Requirements. Reproduce every one of the following lines word for word.

Recorded data:
________________________________________
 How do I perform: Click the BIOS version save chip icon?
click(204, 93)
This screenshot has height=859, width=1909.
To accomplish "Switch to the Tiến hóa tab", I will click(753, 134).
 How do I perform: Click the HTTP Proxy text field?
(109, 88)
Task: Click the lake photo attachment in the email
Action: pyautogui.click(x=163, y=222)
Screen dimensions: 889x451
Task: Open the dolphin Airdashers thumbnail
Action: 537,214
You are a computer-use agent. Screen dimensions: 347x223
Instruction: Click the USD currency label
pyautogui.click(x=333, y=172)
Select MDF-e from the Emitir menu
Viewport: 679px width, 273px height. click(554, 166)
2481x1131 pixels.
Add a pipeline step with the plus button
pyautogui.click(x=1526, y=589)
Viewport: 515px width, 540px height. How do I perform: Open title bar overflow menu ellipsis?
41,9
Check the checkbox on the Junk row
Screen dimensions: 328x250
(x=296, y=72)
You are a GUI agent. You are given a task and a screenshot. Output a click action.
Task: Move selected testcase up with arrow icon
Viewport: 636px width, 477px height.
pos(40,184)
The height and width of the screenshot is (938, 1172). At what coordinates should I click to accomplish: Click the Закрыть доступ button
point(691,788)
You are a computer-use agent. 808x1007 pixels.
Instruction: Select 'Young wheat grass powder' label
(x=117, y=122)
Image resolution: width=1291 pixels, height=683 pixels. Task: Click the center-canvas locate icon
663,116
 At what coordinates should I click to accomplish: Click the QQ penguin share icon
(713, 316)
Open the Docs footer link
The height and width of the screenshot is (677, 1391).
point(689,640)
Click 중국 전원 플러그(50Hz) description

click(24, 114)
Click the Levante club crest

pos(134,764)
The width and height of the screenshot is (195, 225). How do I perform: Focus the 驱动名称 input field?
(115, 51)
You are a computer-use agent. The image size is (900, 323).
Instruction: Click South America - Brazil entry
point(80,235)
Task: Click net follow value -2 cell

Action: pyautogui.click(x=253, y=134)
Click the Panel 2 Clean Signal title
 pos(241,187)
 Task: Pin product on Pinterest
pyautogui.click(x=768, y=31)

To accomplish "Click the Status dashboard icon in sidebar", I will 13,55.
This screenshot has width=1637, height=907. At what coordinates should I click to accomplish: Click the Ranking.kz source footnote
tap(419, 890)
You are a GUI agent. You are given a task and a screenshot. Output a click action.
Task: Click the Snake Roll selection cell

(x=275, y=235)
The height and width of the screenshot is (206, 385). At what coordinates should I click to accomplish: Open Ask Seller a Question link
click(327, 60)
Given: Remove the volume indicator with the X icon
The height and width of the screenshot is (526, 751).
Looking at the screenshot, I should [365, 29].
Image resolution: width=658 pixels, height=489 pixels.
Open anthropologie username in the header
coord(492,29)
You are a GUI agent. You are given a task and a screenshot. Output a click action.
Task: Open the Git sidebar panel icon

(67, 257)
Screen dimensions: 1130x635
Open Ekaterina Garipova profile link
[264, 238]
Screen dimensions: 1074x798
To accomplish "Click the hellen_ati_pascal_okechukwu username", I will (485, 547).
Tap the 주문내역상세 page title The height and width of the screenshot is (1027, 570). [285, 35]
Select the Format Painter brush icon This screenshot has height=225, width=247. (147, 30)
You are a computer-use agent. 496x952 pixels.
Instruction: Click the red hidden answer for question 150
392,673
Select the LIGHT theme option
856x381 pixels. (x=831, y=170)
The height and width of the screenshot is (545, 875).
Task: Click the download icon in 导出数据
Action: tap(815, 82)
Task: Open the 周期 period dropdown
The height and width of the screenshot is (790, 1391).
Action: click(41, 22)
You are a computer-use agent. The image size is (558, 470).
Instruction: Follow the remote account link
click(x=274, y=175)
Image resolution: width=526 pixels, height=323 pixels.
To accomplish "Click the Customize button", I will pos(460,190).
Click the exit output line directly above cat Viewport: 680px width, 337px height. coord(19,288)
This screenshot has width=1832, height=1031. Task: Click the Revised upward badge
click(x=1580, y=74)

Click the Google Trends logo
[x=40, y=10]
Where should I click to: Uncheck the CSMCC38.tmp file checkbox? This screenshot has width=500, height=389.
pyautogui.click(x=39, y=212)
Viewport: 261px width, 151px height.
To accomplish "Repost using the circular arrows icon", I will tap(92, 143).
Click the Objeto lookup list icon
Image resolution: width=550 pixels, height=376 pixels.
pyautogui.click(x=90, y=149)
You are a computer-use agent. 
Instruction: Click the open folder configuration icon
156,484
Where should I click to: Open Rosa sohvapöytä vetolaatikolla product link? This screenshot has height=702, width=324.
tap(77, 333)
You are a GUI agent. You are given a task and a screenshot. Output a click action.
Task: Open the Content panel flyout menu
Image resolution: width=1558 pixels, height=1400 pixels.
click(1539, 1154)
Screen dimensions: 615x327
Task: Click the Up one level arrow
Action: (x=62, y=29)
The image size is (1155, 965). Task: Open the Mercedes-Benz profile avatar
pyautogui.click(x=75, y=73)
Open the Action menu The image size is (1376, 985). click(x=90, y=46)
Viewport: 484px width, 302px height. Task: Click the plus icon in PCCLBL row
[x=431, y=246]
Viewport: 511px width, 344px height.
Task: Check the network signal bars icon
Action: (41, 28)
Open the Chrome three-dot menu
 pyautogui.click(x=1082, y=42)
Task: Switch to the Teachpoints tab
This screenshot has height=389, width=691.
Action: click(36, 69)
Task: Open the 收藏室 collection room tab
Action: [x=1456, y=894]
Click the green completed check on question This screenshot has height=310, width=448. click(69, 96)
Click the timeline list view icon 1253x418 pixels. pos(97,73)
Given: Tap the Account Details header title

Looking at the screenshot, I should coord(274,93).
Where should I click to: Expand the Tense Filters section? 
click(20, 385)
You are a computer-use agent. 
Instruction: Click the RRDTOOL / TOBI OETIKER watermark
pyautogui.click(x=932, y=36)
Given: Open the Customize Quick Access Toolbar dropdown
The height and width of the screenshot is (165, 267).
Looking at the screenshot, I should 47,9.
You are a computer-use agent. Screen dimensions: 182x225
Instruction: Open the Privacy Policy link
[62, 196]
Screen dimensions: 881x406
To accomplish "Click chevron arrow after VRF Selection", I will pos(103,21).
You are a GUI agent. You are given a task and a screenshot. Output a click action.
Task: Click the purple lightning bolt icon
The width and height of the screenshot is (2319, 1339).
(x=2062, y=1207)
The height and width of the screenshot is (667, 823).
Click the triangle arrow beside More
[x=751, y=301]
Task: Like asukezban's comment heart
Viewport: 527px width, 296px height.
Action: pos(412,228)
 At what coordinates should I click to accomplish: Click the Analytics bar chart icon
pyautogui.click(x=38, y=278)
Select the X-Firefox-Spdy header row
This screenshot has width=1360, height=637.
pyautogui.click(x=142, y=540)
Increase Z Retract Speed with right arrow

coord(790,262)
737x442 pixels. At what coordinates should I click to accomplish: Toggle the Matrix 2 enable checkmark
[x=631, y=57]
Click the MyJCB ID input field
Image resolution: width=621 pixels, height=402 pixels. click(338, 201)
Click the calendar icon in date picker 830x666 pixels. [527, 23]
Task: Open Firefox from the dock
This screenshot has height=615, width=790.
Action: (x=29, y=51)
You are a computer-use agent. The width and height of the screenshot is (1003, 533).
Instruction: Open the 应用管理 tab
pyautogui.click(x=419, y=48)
________________________________________
Output below.
 How do I perform: Click the BIOS version save chip icon?
click(204, 93)
This screenshot has height=859, width=1909.
To accomplish "Switch to the Tiến hóa tab", I will click(753, 134).
 How do I perform: Click the HTTP Proxy text field?
(109, 88)
Task: Click the lake photo attachment in the email
Action: pyautogui.click(x=163, y=222)
Screen dimensions: 889x451
Task: Open the dolphin Airdashers thumbnail
Action: 537,214
You are a computer-use agent. Screen dimensions: 347x223
Instruction: Click the USD currency label
pyautogui.click(x=333, y=172)
Select MDF-e from the Emitir menu
Viewport: 679px width, 273px height. click(554, 166)
2481x1131 pixels.
Add a pipeline step with the plus button
pyautogui.click(x=1526, y=589)
Viewport: 515px width, 540px height. How do I perform: Open title bar overflow menu ellipsis?
41,9
Check the checkbox on the Junk row
Screen dimensions: 328x250
(x=296, y=72)
You are a GUI agent. You are given a task and a screenshot. Output a click action.
Task: Move selected testcase up with arrow icon
Viewport: 636px width, 477px height.
pos(40,184)
The height and width of the screenshot is (938, 1172). At what coordinates should I click to accomplish: Click the Закрыть доступ button
point(691,788)
You are a computer-use agent. 808x1007 pixels.
Instruction: Select 'Young wheat grass powder' label
(x=117, y=122)
Image resolution: width=1291 pixels, height=683 pixels. Task: Click the center-canvas locate icon
663,116
 At what coordinates should I click to accomplish: Click the QQ penguin share icon
(713, 316)
Open the Docs footer link
The height and width of the screenshot is (677, 1391).
point(689,640)
Click 중국 전원 플러그(50Hz) description

click(24, 114)
Click the Levante club crest

pos(134,764)
The width and height of the screenshot is (195, 225). How do I perform: Focus the 驱动名称 input field?
(115, 51)
You are a computer-use agent. The image size is (900, 323).
Instruction: Click South America - Brazil entry
point(80,235)
Task: Click net follow value -2 cell

Action: pyautogui.click(x=253, y=134)
Click the Panel 2 Clean Signal title
 pos(241,187)
 Task: Pin product on Pinterest
pyautogui.click(x=768, y=31)

To accomplish "Click the Status dashboard icon in sidebar", I will 13,55.
This screenshot has width=1637, height=907. At what coordinates should I click to accomplish: Click the Ranking.kz source footnote
tap(419, 890)
You are a GUI agent. You are given a task and a screenshot. Output a click action.
Task: Click the Snake Roll selection cell

(x=275, y=235)
The height and width of the screenshot is (206, 385). At what coordinates should I click to accomplish: Open Ask Seller a Question link
click(327, 60)
Given: Remove the volume indicator with the X icon
The height and width of the screenshot is (526, 751).
Looking at the screenshot, I should [365, 29].
Image resolution: width=658 pixels, height=489 pixels.
Open anthropologie username in the header
coord(492,29)
You are a GUI agent. You are given a task and a screenshot. Output a click action.
Task: Open the Git sidebar panel icon

(67, 257)
Screen dimensions: 1130x635
Open Ekaterina Garipova profile link
[264, 238]
Screen dimensions: 1074x798
To accomplish "Click the hellen_ati_pascal_okechukwu username", I will (485, 547).
Tap the 주문내역상세 page title The height and width of the screenshot is (1027, 570). [285, 35]
Select the Format Painter brush icon This screenshot has height=225, width=247. (147, 30)
You are a computer-use agent. 496x952 pixels.
Instruction: Click the red hidden answer for question 150
392,673
Select the LIGHT theme option
856x381 pixels. (x=831, y=170)
The height and width of the screenshot is (545, 875).
Task: Click the download icon in 导出数据
Action: tap(815, 82)
Task: Open the 周期 period dropdown
The height and width of the screenshot is (790, 1391).
Action: click(41, 22)
You are a computer-use agent. The image size is (558, 470).
Instruction: Follow the remote account link
click(x=274, y=175)
Image resolution: width=526 pixels, height=323 pixels.
To accomplish "Click the Customize button", I will pos(460,190).
Click the exit output line directly above cat Viewport: 680px width, 337px height. coord(19,288)
This screenshot has width=1832, height=1031. Task: Click the Revised upward badge
click(x=1580, y=74)

Click the Google Trends logo
[x=40, y=10]
Where should I click to: Uncheck the CSMCC38.tmp file checkbox? This screenshot has width=500, height=389.
pyautogui.click(x=39, y=212)
Viewport: 261px width, 151px height.
To accomplish "Repost using the circular arrows icon", I will tap(92, 143).
Click the Objeto lookup list icon
Image resolution: width=550 pixels, height=376 pixels.
pyautogui.click(x=90, y=149)
You are a computer-use agent. 
Instruction: Click the open folder configuration icon
156,484
Where should I click to: Open Rosa sohvapöytä vetolaatikolla product link? This screenshot has height=702, width=324.
tap(77, 333)
You are a GUI agent. You are given a task and a screenshot. Output a click action.
Task: Open the Content panel flyout menu
Image resolution: width=1558 pixels, height=1400 pixels.
click(1539, 1154)
Screen dimensions: 615x327
Task: Click the Up one level arrow
Action: (x=62, y=29)
The image size is (1155, 965). Task: Open the Mercedes-Benz profile avatar
pyautogui.click(x=75, y=73)
Open the Action menu The image size is (1376, 985). click(x=90, y=46)
Viewport: 484px width, 302px height. Task: Click the plus icon in PCCLBL row
[x=431, y=246]
Viewport: 511px width, 344px height.
Task: Check the network signal bars icon
Action: (41, 28)
Open the Chrome three-dot menu
 pyautogui.click(x=1082, y=42)
Task: Switch to the Teachpoints tab
This screenshot has height=389, width=691.
Action: click(36, 69)
Task: Open the 收藏室 collection room tab
Action: [x=1456, y=894]
Click the green completed check on question This screenshot has height=310, width=448. click(69, 96)
Click the timeline list view icon 1253x418 pixels. pos(97,73)
Given: Tap the Account Details header title

Looking at the screenshot, I should coord(274,93).
Where should I click to: Expand the Tense Filters section? 
click(20, 385)
You are a computer-use agent. 
Instruction: Click the RRDTOOL / TOBI OETIKER watermark
pyautogui.click(x=932, y=36)
Given: Open the Customize Quick Access Toolbar dropdown
The height and width of the screenshot is (165, 267).
Looking at the screenshot, I should 47,9.
You are a computer-use agent. Screen dimensions: 182x225
Instruction: Open the Privacy Policy link
[62, 196]
Screen dimensions: 881x406
To accomplish "Click chevron arrow after VRF Selection", I will pos(103,21).
You are a GUI agent. You are given a task and a screenshot. Output a click action.
Task: Click the purple lightning bolt icon
The width and height of the screenshot is (2319, 1339).
(x=2062, y=1207)
The height and width of the screenshot is (667, 823).
Click the triangle arrow beside More
[x=751, y=301]
Task: Like asukezban's comment heart
Viewport: 527px width, 296px height.
Action: pos(412,228)
 At what coordinates should I click to accomplish: Click the Analytics bar chart icon
pyautogui.click(x=38, y=278)
Select the X-Firefox-Spdy header row
This screenshot has width=1360, height=637.
pyautogui.click(x=142, y=540)
Increase Z Retract Speed with right arrow

coord(790,262)
737x442 pixels. At what coordinates should I click to accomplish: Toggle the Matrix 2 enable checkmark
[x=631, y=57]
Click the MyJCB ID input field
Image resolution: width=621 pixels, height=402 pixels. click(338, 201)
Click the calendar icon in date picker 830x666 pixels. [527, 23]
Task: Open Firefox from the dock
This screenshot has height=615, width=790.
Action: (x=29, y=51)
You are a computer-use agent. The width and height of the screenshot is (1003, 533).
Instruction: Open the 应用管理 tab
pyautogui.click(x=419, y=48)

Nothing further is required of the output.